The first tranche of the previously announced non-brokered private placement consisted of 19.1 flow-through units. The second tranche is expected to consist of 8.7 million flow-through units, generating additional proceeds of $1.9 million. The second tranche is expected to be completed by July 5, 2024.

Each flow-through unit consists of one treasury share that is issued as a flow-through share under the Income Tax Act (Canada) and common share purchase warrant. Each warrant is exercisable at a price of 35 cents until July 2, 2027.

On Wednesday, Treasury Metals shares eased 2.4% or $0.005 to 20.5 cents. The shares currently trade in a 52-week range of 29.5 cents and 11.5 cents.
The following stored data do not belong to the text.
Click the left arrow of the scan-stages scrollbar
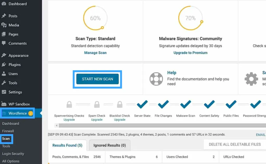This screenshot has height=164, width=266. (x=56, y=125)
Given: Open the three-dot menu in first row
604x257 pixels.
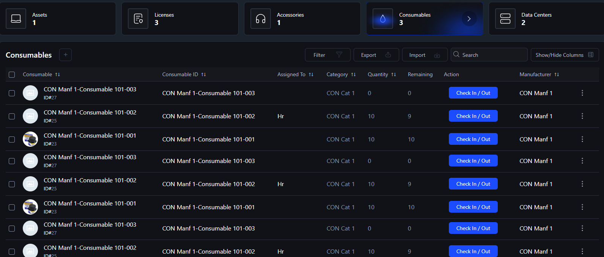Looking at the screenshot, I should [582, 93].
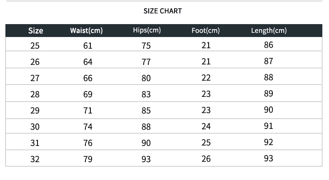
Task: Select size 28 row label
Action: (x=35, y=94)
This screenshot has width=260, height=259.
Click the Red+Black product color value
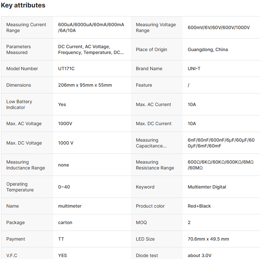pyautogui.click(x=199, y=206)
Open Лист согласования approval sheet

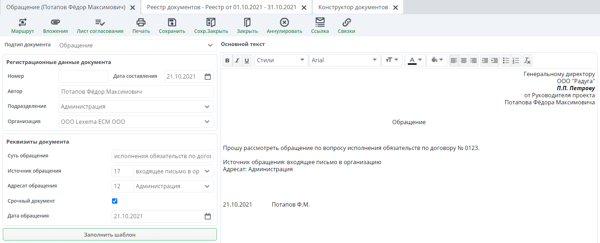click(x=100, y=26)
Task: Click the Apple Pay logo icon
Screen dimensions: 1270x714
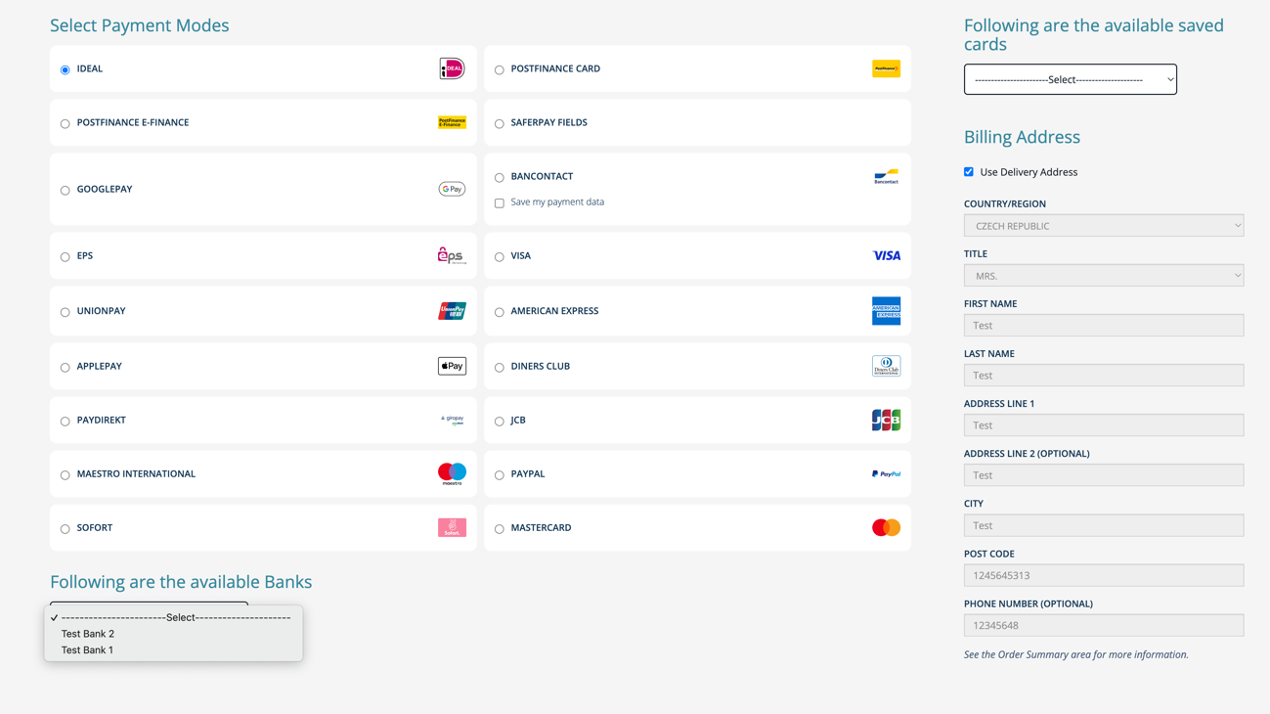Action: click(x=452, y=366)
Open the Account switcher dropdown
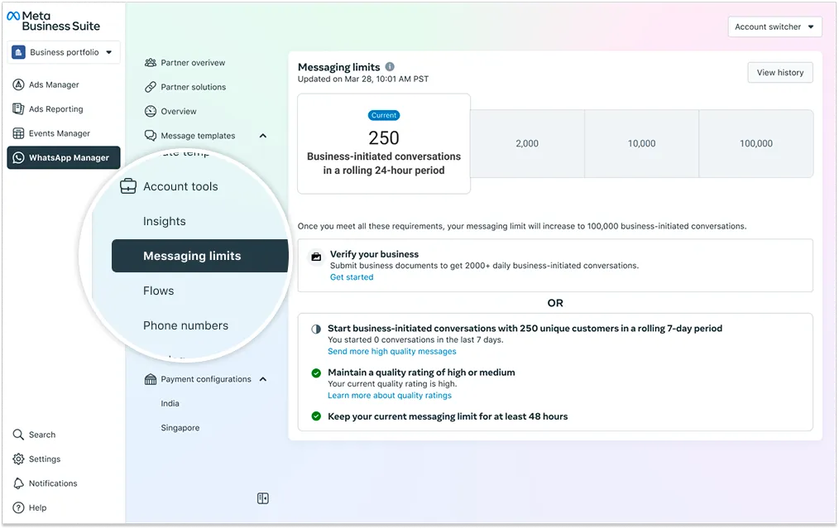The width and height of the screenshot is (839, 529). pyautogui.click(x=774, y=27)
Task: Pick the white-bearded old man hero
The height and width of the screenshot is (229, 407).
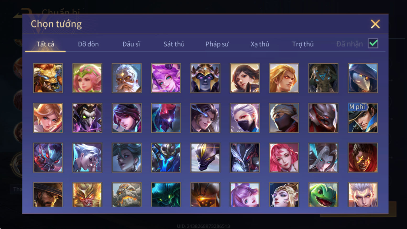Action: pyautogui.click(x=127, y=78)

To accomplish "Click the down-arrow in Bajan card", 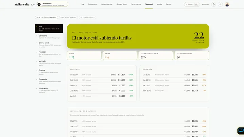I will pyautogui.click(x=106, y=57).
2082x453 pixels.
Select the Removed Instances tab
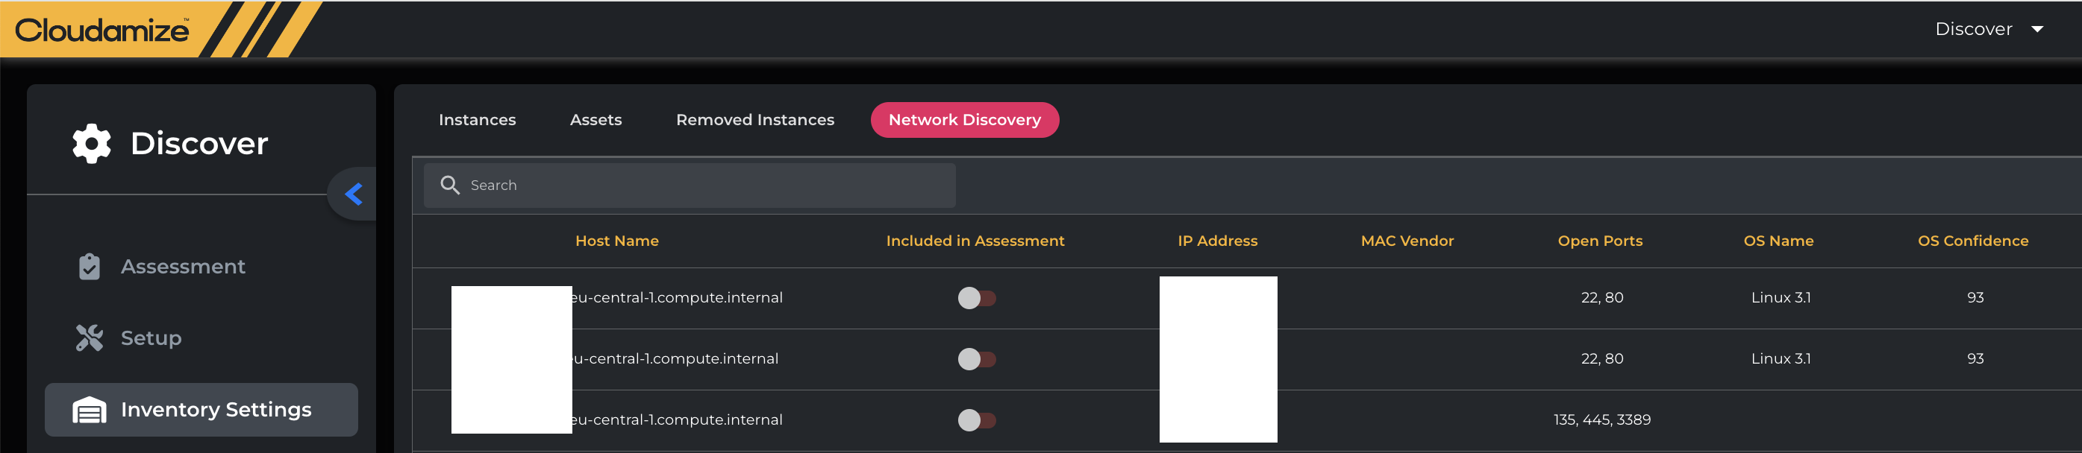[755, 120]
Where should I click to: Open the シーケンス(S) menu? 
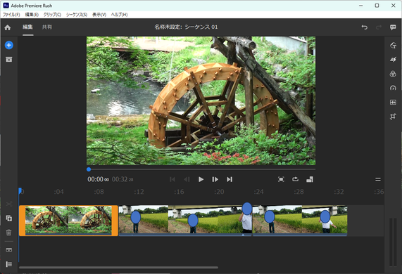pos(77,15)
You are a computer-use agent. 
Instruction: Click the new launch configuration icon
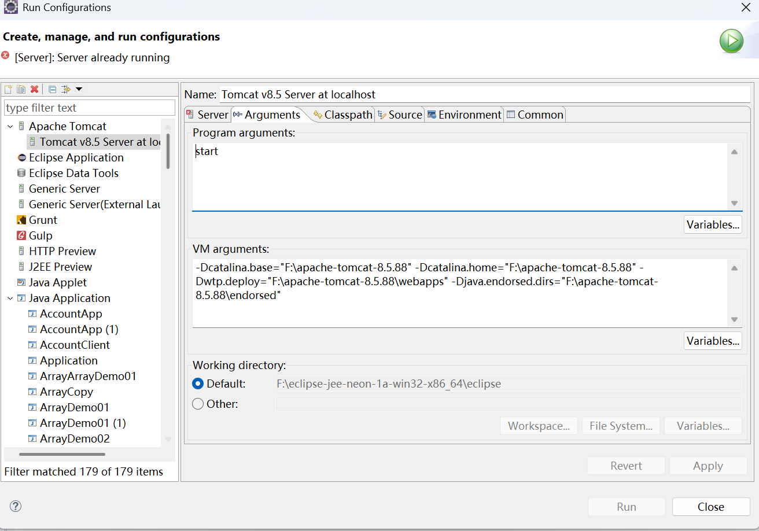[8, 89]
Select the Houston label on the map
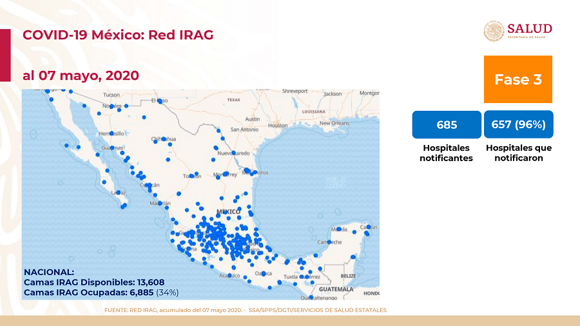The image size is (580, 326). [x=277, y=125]
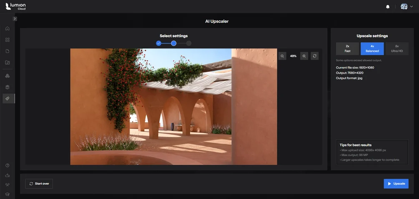
Task: Select the 8x Ultra HD upscale option
Action: [397, 48]
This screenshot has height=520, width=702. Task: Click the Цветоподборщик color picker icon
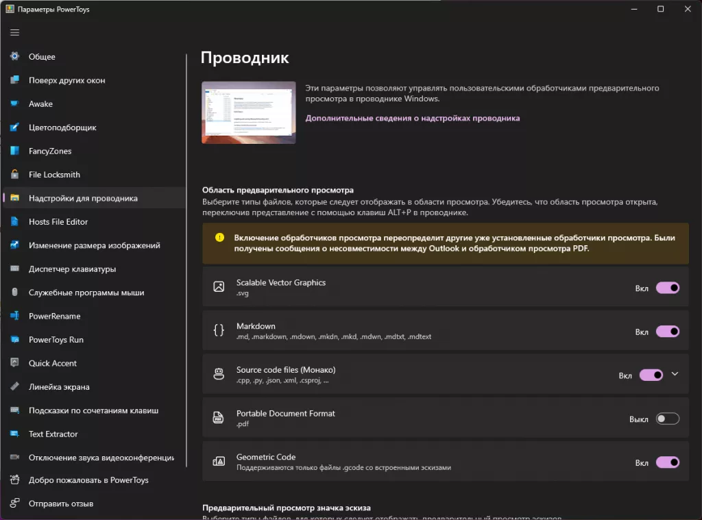pyautogui.click(x=14, y=127)
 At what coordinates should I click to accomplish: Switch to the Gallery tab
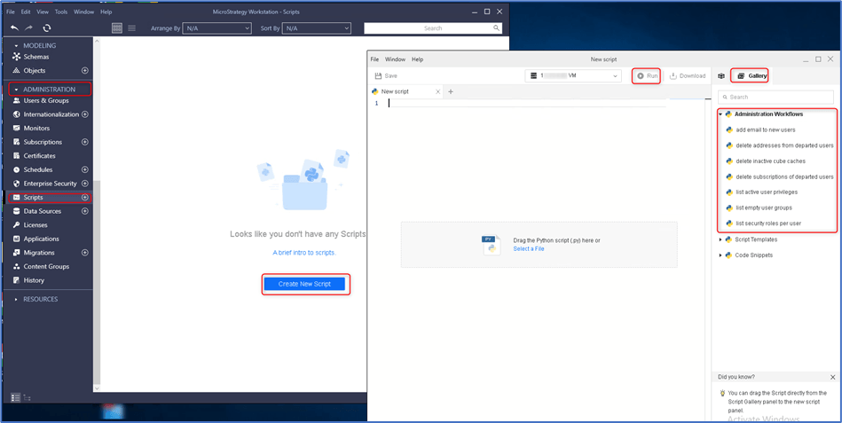tap(752, 76)
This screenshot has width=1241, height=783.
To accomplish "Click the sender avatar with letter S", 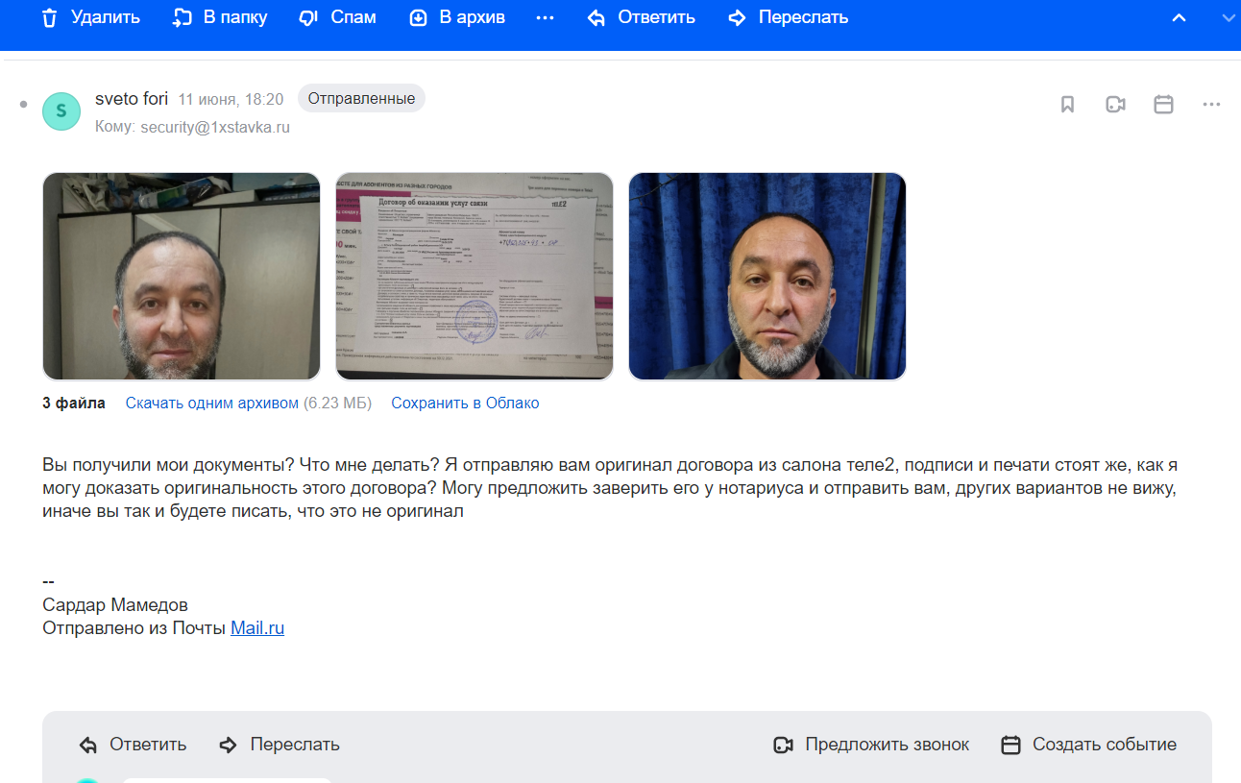I will 61,111.
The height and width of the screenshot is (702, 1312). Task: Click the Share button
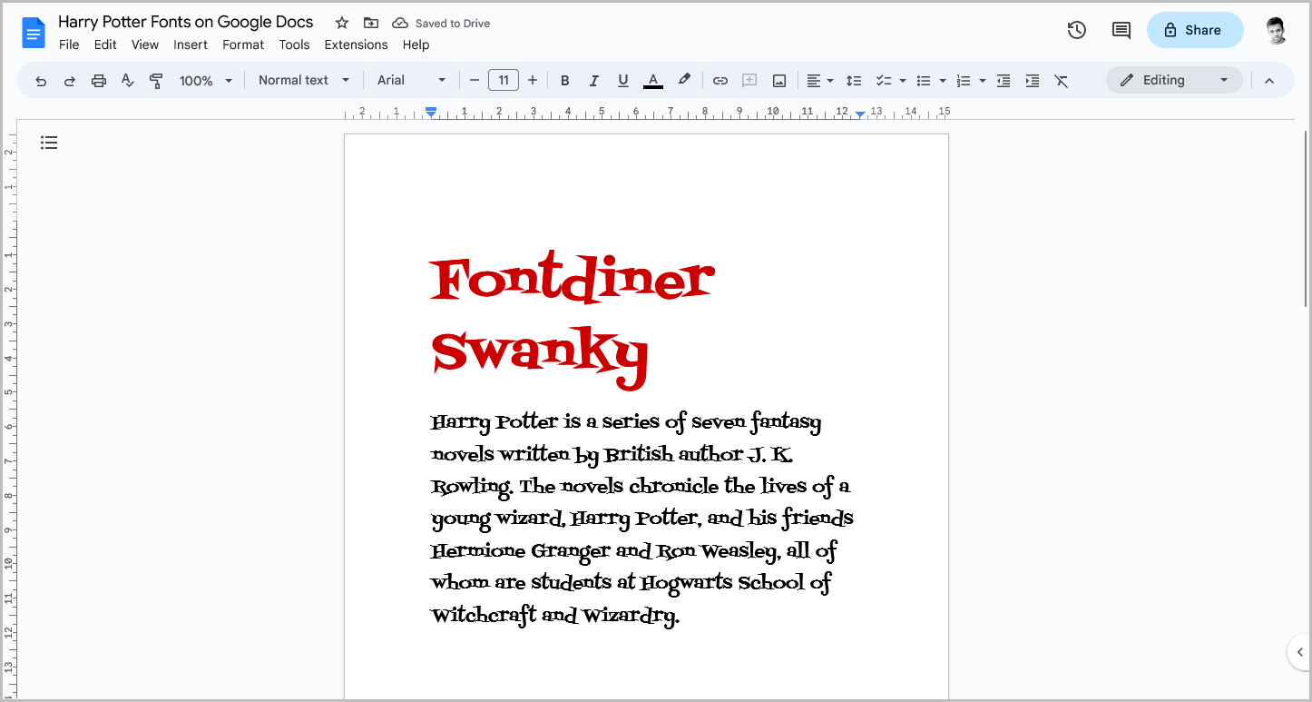coord(1195,29)
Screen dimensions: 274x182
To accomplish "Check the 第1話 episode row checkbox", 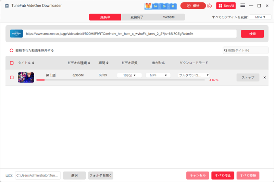I will click(12, 78).

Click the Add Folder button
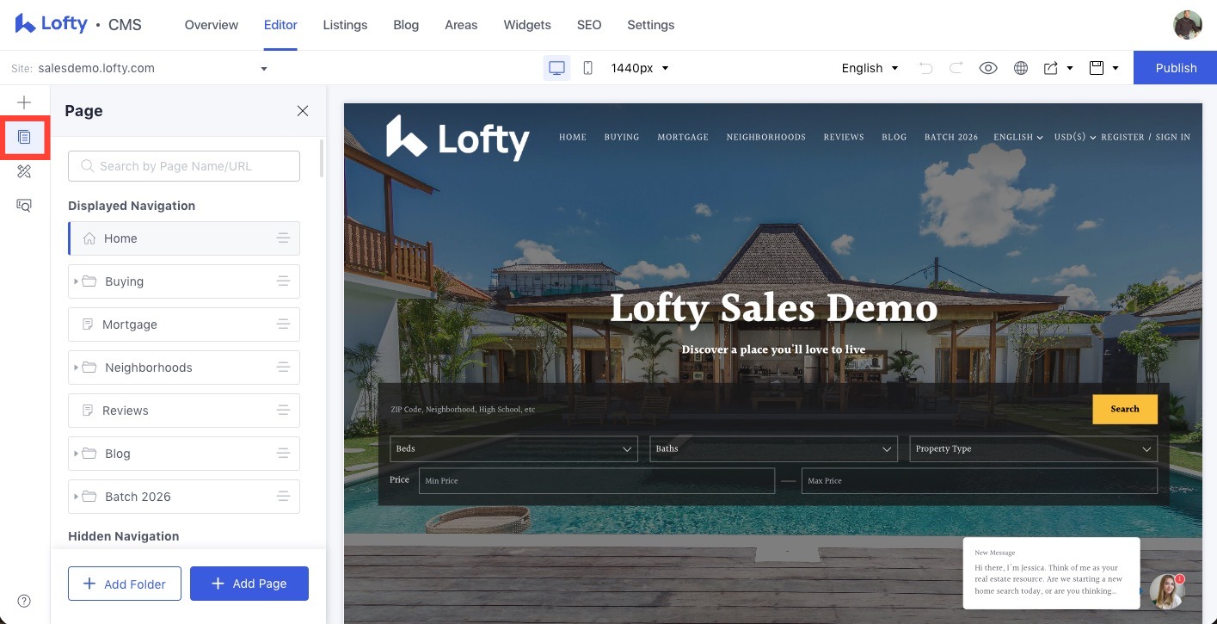click(x=125, y=584)
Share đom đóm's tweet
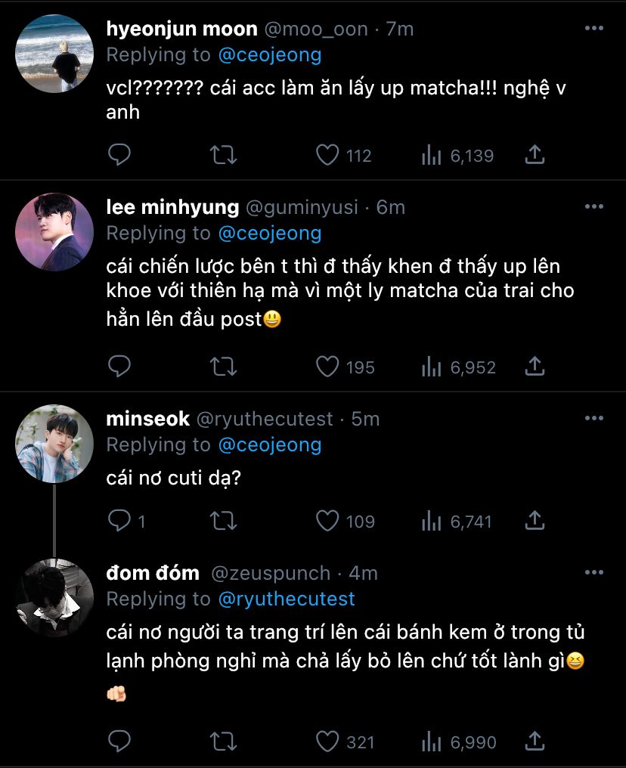The width and height of the screenshot is (626, 768). [535, 742]
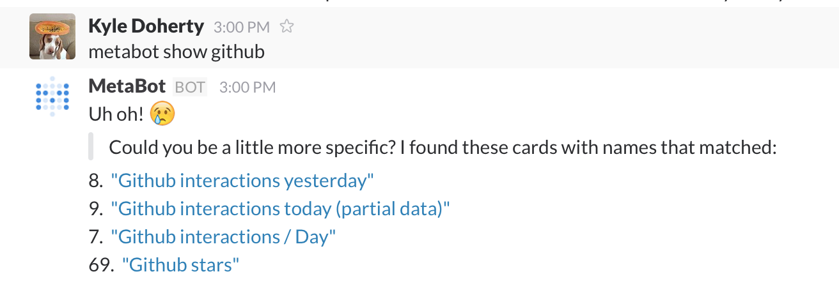The height and width of the screenshot is (304, 839).
Task: Click the timestamp on MetaBot's reply
Action: 247,87

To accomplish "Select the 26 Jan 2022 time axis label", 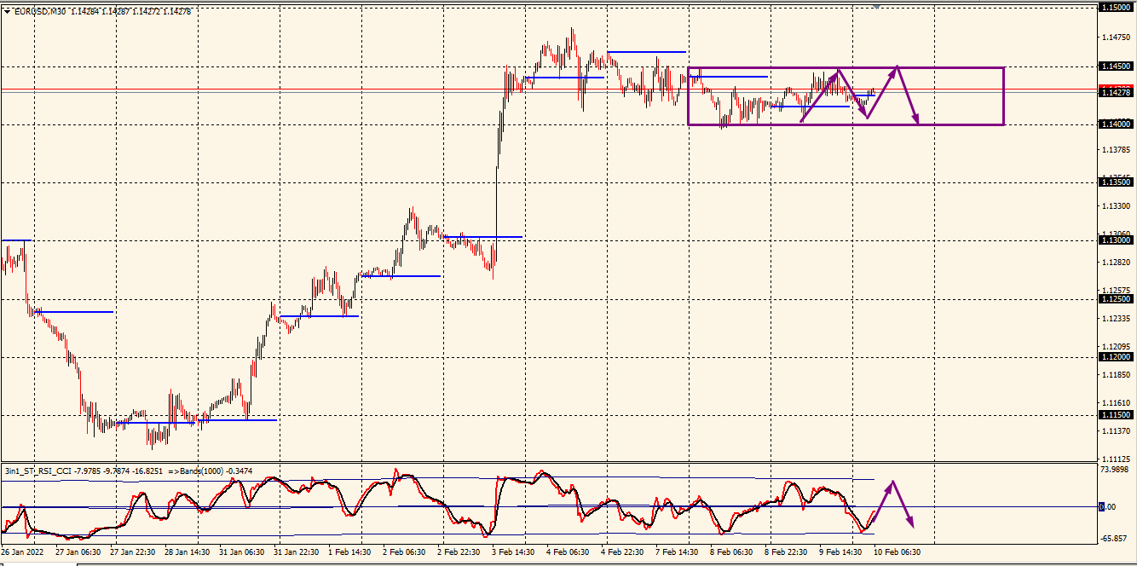I will pyautogui.click(x=22, y=552).
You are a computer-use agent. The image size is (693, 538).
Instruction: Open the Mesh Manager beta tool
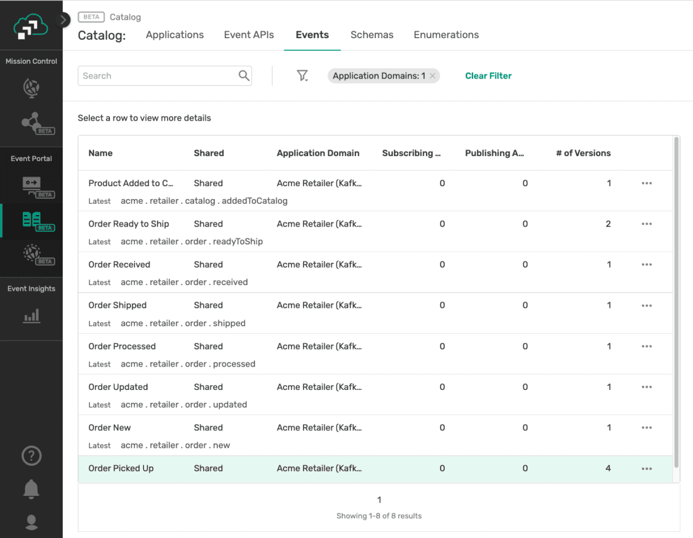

Treasury recently agreed to acquire Blackwolf Copper in a bid to advance the Goliath Gold Complex in northwestern Ontario towards production. The combined company’s Niblack Copper-Gold development project in Alaska (currently a 100% Blackwolf-owned asset) and other exploration properties also represent promising upside for future growth.

“Completing this transaction will not only accelerate the ability to build Goliath, but the new vision of a buy/build strategy,’’ said Treasury President Morgan Lekstrom. Jeremy Wyeth, CEO and director of the combined company, welcomed financier Frank Giustra as a new strategic investor.

Under the agreement, Treasury acquired all the issued and outstanding shares of Blackwolf, with each Blackwolf share being exchanged for 0.607 of a Treasury Metals share.

Back in February, 2023, Treasury Metals announced the results of a National Instrument 43-101-compliant pre-feasibility (PFS) study for its Goliath Gold Complex, which includes the Goliath, Goldlund and Miller deposits.

The PFS forsees average annual production of 90,000 announces annually, with peak production increasing from 119,000 ounces to 128,000 ounces (year 2).

The pre-feasibility study is based on proven and probable reserves of 1.3 million ounces of gold (30.3 million tonnes at 1.3 g/t gold). The estimate for initial capital is pegged at $335 million, including a 30% increase to process plant capacity compared to the PEA, with life of mine capital of $552 million.

Blackwolf’s Niblack copper-gold project was acquired under an option agreement with Teck Resources Ltd. (TECK.B-TSX, TECK.A-TSX, TECK-NYSE), which obliged Blackwolf to pay $1.25 million in cash to Teck upon certain change of control and other events. That agreement has since been amended to allow Blackwolf to satisfy the payment to Teck by issuing 9.7 million shares to Teck.